### DESCRIPTION OF THE TASK
Which lines below fall between the one containing "Image resolution: width=714" and the one containing "Given: Click the Amazon logo"? Repeat them exactly, counting both of those lines, and add nothing else.

------------------------------------------------------------------------

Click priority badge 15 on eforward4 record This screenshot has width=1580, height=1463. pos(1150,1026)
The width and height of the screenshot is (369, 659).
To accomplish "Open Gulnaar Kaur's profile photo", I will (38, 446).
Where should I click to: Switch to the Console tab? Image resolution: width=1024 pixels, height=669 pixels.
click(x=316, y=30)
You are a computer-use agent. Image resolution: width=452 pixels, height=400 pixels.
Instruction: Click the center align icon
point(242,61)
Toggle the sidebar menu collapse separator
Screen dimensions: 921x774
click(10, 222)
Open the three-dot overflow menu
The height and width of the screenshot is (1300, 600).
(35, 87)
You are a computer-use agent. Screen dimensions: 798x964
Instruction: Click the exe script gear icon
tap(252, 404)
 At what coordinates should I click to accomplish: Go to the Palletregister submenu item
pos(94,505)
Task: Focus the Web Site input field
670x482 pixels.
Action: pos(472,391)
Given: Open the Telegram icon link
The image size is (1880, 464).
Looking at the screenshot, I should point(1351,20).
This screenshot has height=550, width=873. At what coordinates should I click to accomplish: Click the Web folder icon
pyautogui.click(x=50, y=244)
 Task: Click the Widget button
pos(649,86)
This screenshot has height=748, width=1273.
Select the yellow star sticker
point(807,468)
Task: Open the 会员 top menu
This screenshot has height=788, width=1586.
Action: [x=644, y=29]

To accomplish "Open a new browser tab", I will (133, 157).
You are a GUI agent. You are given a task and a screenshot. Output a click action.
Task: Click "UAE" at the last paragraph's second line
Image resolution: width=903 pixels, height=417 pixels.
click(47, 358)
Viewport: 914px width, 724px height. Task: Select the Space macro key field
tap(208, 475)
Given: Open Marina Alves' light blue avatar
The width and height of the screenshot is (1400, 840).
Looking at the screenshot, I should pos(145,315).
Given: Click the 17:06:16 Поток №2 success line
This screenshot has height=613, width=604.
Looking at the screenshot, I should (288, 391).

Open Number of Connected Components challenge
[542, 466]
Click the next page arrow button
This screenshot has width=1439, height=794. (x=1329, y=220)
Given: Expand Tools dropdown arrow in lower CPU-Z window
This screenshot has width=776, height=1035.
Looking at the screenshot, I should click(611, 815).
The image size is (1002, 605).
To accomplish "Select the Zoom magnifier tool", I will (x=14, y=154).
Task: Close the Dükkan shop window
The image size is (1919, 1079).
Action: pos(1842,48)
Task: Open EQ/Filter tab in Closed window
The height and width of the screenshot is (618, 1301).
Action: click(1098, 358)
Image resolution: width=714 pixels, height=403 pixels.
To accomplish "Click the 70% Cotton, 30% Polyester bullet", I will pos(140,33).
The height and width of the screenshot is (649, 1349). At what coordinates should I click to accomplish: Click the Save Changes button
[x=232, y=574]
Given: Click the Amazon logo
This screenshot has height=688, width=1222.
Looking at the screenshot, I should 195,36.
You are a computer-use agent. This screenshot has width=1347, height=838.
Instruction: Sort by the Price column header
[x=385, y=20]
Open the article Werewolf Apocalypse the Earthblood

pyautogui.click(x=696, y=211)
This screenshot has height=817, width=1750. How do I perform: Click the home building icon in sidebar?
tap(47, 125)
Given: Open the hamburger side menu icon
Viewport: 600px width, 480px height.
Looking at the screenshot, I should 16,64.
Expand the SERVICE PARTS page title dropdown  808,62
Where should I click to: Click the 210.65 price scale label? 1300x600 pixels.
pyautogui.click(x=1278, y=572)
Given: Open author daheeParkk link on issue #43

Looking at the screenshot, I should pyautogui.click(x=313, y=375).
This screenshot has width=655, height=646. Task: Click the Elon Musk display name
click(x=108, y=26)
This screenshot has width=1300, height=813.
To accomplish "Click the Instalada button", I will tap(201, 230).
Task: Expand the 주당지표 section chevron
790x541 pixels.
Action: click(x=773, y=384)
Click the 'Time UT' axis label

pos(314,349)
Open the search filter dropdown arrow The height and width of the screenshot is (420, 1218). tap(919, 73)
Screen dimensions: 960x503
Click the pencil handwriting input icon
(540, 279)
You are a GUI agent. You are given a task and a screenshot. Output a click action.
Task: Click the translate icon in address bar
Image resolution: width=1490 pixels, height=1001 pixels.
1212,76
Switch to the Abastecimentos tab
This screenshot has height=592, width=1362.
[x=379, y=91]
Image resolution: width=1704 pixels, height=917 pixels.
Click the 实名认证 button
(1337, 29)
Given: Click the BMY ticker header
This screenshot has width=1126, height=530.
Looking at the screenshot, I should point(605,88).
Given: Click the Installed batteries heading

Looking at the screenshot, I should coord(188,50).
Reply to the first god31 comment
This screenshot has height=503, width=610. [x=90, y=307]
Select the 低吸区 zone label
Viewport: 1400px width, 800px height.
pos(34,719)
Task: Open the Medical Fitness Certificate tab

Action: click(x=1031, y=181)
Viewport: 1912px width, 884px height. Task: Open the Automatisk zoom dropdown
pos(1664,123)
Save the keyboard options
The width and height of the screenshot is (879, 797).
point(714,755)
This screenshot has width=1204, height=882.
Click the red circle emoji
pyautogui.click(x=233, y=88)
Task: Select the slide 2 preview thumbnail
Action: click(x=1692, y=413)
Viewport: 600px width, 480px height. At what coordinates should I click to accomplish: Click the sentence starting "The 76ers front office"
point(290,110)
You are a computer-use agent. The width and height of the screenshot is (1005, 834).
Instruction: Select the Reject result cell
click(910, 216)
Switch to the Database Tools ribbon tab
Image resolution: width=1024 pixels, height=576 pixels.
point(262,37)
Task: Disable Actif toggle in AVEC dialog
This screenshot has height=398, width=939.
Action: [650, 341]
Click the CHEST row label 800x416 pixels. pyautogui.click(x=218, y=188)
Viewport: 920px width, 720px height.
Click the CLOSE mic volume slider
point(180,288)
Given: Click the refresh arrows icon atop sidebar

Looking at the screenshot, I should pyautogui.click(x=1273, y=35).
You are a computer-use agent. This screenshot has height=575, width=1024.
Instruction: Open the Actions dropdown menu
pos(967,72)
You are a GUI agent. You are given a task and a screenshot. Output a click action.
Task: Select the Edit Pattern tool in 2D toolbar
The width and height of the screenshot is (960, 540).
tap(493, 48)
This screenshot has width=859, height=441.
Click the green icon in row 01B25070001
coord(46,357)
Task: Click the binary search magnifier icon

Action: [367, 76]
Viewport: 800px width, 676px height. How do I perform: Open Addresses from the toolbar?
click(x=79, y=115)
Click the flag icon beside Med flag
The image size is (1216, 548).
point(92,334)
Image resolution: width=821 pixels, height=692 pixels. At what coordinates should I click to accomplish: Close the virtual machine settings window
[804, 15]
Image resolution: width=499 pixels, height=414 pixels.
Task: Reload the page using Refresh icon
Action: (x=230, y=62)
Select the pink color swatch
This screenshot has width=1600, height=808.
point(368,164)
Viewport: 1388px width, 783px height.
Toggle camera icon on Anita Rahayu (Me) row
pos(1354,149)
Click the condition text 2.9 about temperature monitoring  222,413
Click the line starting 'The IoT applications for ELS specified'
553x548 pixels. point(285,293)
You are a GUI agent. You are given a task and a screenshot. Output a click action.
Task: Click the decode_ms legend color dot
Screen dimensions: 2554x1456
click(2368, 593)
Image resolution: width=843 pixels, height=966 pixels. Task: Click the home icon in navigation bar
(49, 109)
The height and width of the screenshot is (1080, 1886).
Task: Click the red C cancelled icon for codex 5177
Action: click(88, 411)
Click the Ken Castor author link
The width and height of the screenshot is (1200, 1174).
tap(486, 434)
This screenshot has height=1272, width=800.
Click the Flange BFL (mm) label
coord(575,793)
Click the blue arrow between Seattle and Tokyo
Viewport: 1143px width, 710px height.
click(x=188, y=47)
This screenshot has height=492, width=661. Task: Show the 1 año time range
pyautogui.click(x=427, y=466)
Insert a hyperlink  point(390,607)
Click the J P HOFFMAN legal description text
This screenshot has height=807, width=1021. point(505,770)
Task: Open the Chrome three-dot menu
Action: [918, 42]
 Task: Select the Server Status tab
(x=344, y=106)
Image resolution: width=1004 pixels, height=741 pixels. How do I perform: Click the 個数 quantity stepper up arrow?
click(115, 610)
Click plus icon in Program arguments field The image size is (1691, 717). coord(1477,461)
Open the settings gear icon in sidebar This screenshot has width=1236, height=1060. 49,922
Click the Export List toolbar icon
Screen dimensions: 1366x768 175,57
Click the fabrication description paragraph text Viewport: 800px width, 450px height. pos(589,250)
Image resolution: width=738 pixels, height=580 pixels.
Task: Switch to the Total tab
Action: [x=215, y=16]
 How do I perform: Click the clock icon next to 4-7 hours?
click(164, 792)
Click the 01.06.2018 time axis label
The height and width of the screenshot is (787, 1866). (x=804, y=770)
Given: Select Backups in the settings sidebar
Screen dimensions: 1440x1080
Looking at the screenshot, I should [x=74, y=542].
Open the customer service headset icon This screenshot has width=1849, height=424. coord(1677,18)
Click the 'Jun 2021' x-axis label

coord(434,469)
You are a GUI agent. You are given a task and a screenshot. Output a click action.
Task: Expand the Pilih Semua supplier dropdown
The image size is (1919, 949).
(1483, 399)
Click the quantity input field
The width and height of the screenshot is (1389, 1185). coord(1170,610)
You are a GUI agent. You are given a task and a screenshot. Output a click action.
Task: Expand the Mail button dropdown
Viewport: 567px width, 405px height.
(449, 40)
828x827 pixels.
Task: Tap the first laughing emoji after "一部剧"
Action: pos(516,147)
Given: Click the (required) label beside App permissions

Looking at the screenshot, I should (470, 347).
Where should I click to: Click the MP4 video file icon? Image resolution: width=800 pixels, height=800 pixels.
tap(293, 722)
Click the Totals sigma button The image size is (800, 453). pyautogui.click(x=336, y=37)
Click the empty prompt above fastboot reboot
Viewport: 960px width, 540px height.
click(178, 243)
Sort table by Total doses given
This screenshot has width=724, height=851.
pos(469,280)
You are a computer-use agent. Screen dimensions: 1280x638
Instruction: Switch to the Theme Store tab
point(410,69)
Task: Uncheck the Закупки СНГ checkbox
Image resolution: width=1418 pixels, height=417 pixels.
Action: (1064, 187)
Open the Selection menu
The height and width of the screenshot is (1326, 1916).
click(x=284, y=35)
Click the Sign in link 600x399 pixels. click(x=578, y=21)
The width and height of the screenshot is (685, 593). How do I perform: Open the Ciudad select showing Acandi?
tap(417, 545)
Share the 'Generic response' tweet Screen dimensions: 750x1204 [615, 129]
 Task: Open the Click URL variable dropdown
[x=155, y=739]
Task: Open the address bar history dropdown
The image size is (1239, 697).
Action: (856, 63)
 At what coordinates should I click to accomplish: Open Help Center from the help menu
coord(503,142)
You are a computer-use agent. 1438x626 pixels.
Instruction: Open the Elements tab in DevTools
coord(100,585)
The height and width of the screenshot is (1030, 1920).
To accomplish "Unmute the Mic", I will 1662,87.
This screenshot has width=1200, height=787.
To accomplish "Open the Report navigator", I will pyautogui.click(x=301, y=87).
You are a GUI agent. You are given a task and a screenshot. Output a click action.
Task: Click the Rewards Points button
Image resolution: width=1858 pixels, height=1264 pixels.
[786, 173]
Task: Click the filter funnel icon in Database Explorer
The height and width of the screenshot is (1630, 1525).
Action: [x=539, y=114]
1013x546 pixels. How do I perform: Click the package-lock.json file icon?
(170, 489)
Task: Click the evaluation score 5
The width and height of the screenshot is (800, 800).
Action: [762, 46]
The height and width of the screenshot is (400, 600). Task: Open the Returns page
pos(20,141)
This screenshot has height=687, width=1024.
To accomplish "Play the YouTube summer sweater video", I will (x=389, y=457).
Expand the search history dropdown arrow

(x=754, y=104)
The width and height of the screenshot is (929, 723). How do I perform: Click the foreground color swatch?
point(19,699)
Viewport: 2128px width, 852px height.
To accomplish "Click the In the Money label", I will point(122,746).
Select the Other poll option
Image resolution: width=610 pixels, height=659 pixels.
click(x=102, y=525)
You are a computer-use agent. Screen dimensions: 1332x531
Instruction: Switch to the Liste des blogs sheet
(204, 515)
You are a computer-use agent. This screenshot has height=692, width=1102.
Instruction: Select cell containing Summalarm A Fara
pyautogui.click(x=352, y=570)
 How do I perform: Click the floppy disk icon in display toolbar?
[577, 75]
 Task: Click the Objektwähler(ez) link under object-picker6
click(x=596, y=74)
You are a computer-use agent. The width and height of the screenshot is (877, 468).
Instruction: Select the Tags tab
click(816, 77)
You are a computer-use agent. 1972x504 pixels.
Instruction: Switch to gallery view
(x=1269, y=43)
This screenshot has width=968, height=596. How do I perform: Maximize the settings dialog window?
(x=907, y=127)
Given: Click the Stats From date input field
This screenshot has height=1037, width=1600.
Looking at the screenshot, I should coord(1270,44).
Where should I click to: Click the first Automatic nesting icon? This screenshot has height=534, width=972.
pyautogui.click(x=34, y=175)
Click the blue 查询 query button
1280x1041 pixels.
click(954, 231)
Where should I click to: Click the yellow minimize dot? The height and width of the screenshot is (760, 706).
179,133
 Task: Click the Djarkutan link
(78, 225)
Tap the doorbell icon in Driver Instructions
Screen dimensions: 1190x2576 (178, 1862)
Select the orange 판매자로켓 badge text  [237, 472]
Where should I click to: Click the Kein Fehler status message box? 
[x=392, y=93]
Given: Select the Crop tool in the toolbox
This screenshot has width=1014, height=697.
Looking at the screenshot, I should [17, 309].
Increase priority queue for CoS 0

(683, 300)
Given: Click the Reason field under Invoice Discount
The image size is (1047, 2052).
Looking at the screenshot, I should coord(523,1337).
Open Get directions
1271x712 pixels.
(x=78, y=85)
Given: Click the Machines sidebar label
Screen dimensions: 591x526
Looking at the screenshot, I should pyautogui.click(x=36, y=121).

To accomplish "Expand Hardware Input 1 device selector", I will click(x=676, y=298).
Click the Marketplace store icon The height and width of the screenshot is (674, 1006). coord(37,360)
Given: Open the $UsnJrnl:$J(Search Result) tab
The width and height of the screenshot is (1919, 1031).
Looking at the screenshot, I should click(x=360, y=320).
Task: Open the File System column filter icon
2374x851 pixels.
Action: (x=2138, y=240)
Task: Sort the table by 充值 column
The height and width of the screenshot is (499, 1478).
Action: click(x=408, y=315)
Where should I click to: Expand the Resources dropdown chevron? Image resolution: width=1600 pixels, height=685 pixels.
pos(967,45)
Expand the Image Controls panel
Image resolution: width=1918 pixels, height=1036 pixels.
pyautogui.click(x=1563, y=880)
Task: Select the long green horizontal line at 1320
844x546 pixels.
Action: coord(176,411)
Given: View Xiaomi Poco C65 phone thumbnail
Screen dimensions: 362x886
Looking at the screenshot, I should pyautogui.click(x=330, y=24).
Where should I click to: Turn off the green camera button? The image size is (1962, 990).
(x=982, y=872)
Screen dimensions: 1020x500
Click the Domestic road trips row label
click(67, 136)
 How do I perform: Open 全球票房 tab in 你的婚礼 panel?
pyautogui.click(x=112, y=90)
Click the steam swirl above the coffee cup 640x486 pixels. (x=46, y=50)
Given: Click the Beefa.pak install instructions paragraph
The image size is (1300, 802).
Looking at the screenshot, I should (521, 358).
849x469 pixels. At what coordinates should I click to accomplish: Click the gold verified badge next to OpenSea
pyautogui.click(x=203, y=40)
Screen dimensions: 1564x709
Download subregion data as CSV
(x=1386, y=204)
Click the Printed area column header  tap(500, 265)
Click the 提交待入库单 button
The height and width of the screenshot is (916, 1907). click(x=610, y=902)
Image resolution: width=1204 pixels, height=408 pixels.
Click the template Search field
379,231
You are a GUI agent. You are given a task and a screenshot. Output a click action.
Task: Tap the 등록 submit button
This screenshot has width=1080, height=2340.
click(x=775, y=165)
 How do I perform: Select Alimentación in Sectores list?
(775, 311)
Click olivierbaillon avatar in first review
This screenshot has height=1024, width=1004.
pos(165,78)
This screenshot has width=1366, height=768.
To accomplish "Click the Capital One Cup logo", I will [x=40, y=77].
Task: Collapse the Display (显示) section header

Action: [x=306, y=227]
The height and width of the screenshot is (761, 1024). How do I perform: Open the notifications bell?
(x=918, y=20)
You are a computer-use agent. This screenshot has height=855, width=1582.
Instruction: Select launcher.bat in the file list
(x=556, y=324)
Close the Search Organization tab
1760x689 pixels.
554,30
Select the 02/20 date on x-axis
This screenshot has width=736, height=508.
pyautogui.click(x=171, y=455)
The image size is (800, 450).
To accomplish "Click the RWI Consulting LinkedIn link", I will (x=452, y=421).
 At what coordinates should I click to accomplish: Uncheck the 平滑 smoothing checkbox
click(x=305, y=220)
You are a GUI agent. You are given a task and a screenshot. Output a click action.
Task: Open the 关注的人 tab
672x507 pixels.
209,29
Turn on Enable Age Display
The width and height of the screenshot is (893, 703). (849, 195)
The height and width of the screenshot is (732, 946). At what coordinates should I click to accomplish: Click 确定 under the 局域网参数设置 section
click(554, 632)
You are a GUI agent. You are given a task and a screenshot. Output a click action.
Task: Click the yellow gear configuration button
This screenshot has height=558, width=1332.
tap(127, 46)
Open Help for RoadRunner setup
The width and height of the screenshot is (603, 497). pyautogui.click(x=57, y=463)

------------------------------------------------------------------------

### EXERCISE SOLUTION
Image resolution: width=714 pixels, height=403 pixels.
To accomplish "Click the 70% Cotton, 30% Polyester bullet", I will pos(140,33).
The height and width of the screenshot is (649, 1349). At what coordinates should I click to accomplish: Click the Save Changes button
[x=232, y=574]
Given: Click the Amazon logo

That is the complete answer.